Neste sentido do significante sem palavras, pergunto: o que quer dizer “bandon”?

– ELETROSTÁTICA: Dentre os elementos que encontramos na “produtificação” das coisas, temos esta necessidade de catalogar tudo. O ruido/mm está no catálogo do post-rock, afirmam. Eletrostática é uma música que utiliza estes elementos do post-rock, como que aceitássemos este rótulo em algum momento. No fundo, tanto faz – é um tipo de rock.

– CROMAQUI: A Música [no sentido geral, enquarto arte] perdeu muito da sua capacidade de prender nossa atenção a partir do momento em que passamos a obrigatoriamente agregar palavras e/ou imagens, desvirtuando a pureza da experiência musical, muito mais apropriada para descrever o nosso inconsciente, o insondável, o indizível. Em um mundo soterrado por imagens, palavras – data, como os modernos gostam de falar – torna-se praticamente impossível sermos tocados pela música “produto”, que é técnica pura, uma práxis irretocável mas absolutamente tediosa, que não deixa espaço para as nossas próprias impressões subjetivas sobre o obscuro que permeia o Real. Cromaqui fala com o fígado, não com o cérebro e é curiosamente a música mais “rasurada” do disco.

– TRANSIBÉRIA: Depois de um começo intenso, sentimos a necessidade de uma pausa no meio do disco, para que as pessoas pudessem respirar. A partir daqui, até onde a música poderia nos levar? A experiência da existência – esta “istigkeit” de Mestre Eckhart, mística, insondável – pode ser traduzida com a música? Ou ainda, a música poderia nos levar por esta experiência, como num trem em que viajamos de olhos fechados?

– INCONSTANTINA: Somos curitibanos. Os malevolentes afirmam que curitibanos são provincianos que querem se crer cosmopolitanos. Eu acredito que mais corretamente sejamos cosmopolitanos com uma nostalgia melancólica da vida provinciana. Mas cosmopolitano aqui é uma forma de adjetivo negativo: na falta de uma tradição, somos conectados com o contemporâneo e o vazio nostálgico desta falta. Não temos a tradição do samba ou do frevo para dar dois exemplos, por aqui. Só poderíamos recriar a música dita brasileira, com um certo distanciamento, uma frieza de quem não tem esta ginga no corpo, o que seria um pastiche, uma mentira. Logo, o nosso jeito de dizer as coisas, a nossa tradição, está para ser inventada. Inconstantina é uma forma de jogarmos com estes elementos ritmicos e musicais que não temos como religião – o que nos deixa à vontade com a brincadeira.

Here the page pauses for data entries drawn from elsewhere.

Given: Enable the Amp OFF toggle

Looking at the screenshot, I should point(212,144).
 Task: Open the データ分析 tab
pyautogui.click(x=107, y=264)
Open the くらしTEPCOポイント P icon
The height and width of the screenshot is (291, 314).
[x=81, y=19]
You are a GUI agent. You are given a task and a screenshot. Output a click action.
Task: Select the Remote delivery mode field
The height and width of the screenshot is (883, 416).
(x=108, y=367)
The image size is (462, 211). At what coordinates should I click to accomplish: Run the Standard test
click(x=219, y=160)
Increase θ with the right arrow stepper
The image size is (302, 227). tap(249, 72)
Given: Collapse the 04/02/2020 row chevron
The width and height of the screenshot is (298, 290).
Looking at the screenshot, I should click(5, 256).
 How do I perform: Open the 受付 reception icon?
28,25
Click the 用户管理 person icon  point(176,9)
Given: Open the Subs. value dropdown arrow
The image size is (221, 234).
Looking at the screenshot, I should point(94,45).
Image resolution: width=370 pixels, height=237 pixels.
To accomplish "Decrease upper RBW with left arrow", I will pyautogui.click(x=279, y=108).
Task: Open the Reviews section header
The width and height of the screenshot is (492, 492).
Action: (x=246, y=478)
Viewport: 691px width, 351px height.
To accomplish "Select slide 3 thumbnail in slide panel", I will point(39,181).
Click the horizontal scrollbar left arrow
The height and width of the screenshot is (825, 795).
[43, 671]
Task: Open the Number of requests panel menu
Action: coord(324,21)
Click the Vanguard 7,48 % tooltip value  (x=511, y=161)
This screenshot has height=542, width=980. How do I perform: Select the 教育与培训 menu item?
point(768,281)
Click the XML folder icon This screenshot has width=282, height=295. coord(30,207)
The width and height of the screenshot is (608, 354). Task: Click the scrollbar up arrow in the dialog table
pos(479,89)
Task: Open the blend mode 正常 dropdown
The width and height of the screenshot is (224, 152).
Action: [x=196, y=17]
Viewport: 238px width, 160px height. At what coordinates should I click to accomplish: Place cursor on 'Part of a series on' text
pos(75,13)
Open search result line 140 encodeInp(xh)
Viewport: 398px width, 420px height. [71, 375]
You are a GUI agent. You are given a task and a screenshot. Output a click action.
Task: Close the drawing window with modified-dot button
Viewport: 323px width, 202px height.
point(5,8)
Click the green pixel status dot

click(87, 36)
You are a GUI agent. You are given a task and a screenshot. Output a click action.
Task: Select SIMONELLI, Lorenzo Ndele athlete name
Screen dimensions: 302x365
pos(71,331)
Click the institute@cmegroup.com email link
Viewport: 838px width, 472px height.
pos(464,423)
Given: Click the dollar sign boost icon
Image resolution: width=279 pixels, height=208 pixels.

– FILETE: O ruído é uma banda de rock. Gostamos de guitarras. Nossas influências, que são tantas, convergem para este rock garageiro, noise e shoegaze. Se por um lado, eu ache que é a faixa do disco que mias se aproximaria do que pode ser chamado de “convencional”, gosto muito do fato de ser autêntica e extremamente representativa do que ouvimos e gostamos no ruído/mm. Se o rock é diversão, filete é diversão, como diria nosso filósofo-baterista, o Giva.

– REQUIEM FOR A WESTERN MANGA: Se alguma música pode ser chamada de programática neste disco, é essa. É a nossa trilha de filme. Como nos filmes do Sergio Leone, é uma mistura do humor (bom e mau), do trágico e do patético. Morricone na veia. O tempo aqui é pretensamente bergsoniano – tem uma duração no seu início, tal qual uma caminhada no deserto; as coisas vão acontecendo e a percepção do tempo muda, de forma que ao final a história faça sentido mesmo que dure 8 ou 15 minutos.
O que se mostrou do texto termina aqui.